Material:

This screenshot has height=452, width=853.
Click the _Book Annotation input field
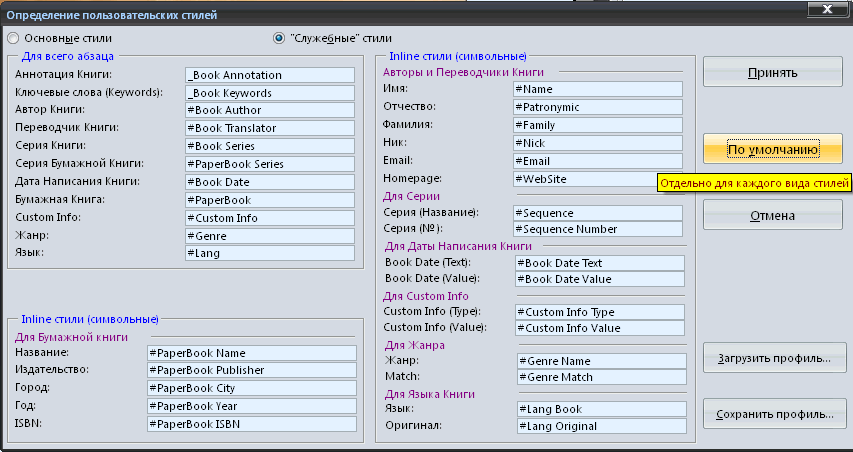pos(270,75)
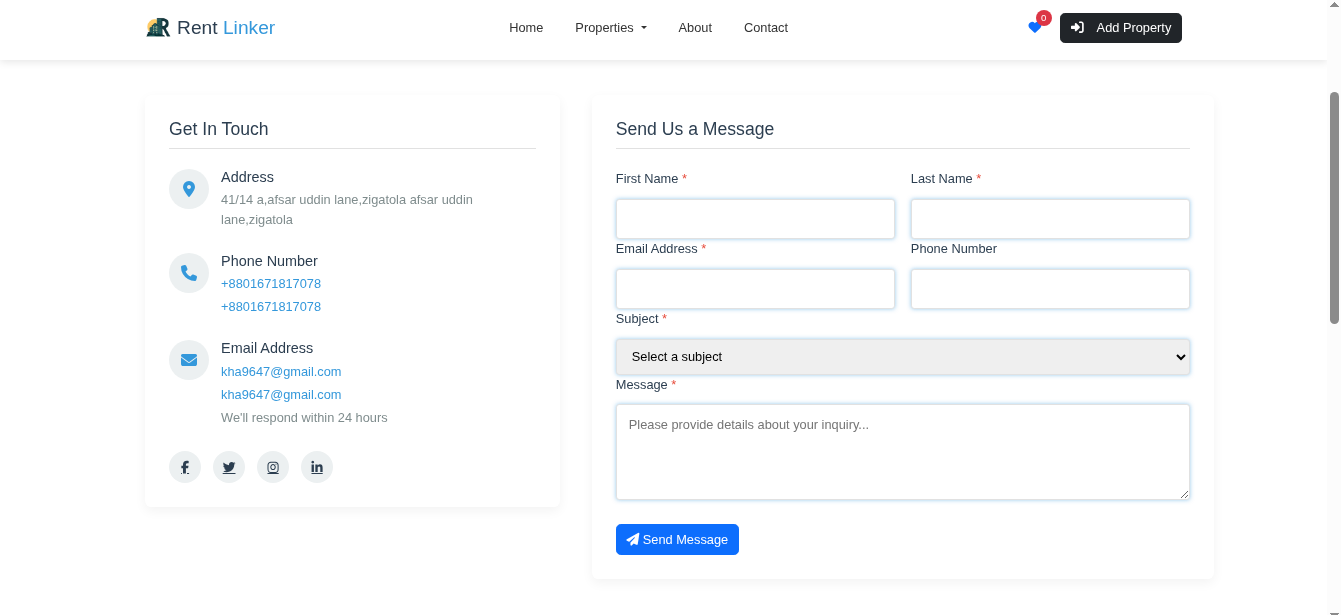Open favorites via the heart icon
Image resolution: width=1341 pixels, height=615 pixels.
(x=1035, y=28)
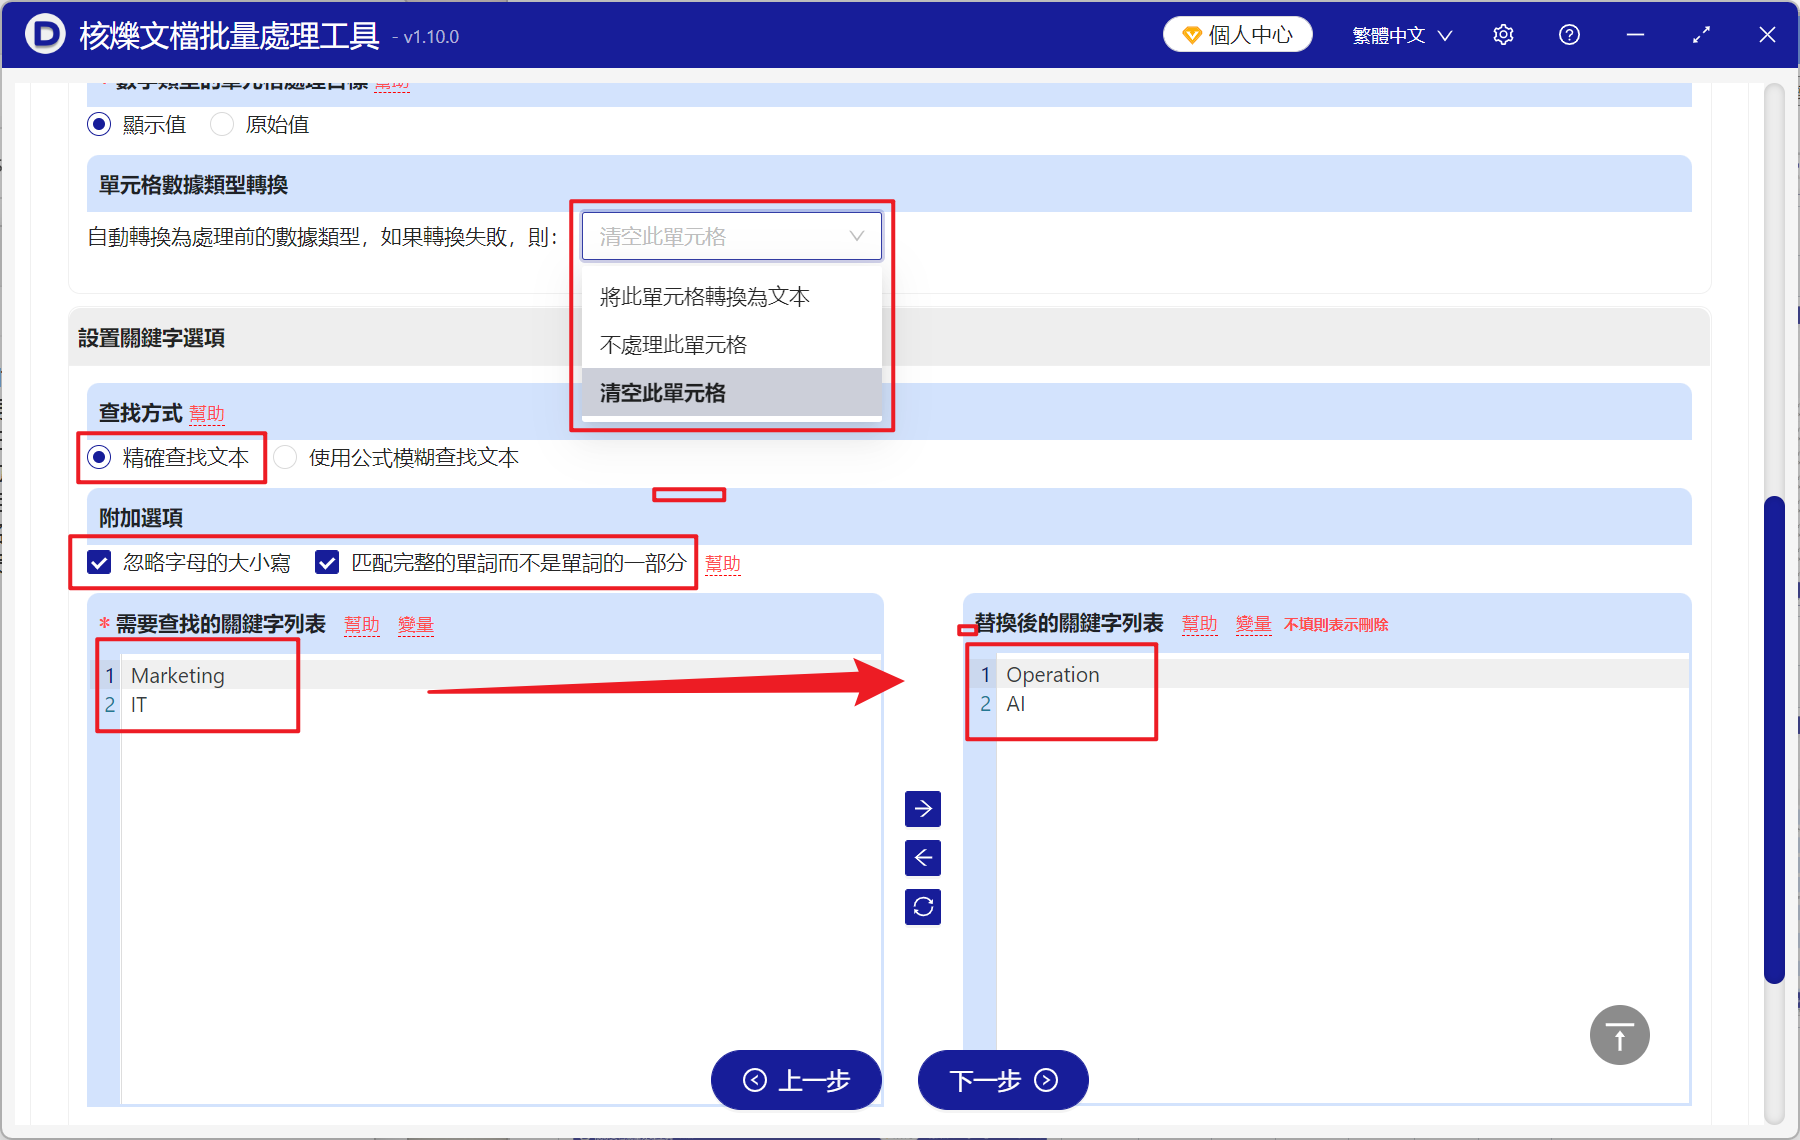Select 精確查找文本 radio option
The width and height of the screenshot is (1800, 1140).
pyautogui.click(x=98, y=457)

Exercise prompt:
Set out every line of the records above as a numbered list, leaving out blank lines and the pictures.

Response:
1. This screenshot has height=452, width=853.
2. Click the _Book Annotation input field
3. pos(270,75)
4. Open favorites via the heart icon
5. Image resolution: width=1341 pixels, height=615 pixels.
6. (x=1035, y=28)
7. Select 精確查找文本 radio option
8. The width and height of the screenshot is (1800, 1140).
9. pyautogui.click(x=98, y=457)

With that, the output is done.